EXERCISE: Go through the data below and report how many lines contain "will"; the reply holds only that number.

Dataset entries
_ _ _ _ _ _ _
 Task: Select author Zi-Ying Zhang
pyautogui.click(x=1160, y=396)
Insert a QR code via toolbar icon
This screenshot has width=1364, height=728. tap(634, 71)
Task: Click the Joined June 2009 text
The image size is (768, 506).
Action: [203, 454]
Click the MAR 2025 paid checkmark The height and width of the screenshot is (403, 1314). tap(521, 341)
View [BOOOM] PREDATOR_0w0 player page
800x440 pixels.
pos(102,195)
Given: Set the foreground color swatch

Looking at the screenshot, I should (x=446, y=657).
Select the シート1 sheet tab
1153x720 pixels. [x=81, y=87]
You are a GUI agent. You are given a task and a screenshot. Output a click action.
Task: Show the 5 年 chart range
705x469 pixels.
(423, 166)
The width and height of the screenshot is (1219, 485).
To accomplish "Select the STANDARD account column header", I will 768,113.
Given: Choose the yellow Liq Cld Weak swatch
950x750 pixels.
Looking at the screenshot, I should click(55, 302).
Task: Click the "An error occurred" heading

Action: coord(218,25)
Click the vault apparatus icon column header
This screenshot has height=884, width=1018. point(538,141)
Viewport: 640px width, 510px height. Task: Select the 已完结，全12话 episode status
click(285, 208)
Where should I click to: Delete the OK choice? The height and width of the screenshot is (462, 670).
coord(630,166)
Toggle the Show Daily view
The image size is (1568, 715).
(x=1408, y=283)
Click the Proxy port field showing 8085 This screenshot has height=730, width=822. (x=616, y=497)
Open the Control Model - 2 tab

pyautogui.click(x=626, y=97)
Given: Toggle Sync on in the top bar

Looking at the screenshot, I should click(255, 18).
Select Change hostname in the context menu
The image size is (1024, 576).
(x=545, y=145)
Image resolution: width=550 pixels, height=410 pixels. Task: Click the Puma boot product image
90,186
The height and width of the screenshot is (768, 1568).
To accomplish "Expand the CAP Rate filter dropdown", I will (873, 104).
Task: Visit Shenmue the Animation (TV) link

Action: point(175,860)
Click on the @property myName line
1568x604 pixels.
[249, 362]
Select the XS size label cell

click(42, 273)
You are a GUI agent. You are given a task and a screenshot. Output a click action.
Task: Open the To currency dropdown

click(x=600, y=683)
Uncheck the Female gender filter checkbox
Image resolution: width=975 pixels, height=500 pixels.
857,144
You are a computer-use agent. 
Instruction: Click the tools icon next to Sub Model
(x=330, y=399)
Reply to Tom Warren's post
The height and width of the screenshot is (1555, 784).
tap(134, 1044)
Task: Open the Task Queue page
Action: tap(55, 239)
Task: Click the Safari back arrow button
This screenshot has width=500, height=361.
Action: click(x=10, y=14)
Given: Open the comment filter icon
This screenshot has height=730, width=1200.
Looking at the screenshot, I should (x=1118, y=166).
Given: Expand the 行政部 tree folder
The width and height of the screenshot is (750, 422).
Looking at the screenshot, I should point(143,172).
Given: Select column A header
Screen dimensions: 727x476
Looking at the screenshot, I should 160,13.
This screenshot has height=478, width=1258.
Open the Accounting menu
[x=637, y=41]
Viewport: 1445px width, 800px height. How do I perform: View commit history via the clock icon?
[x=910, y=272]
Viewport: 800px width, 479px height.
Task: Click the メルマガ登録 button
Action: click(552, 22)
_ _ _ _ _ _ _
ANSWER SPACE: 2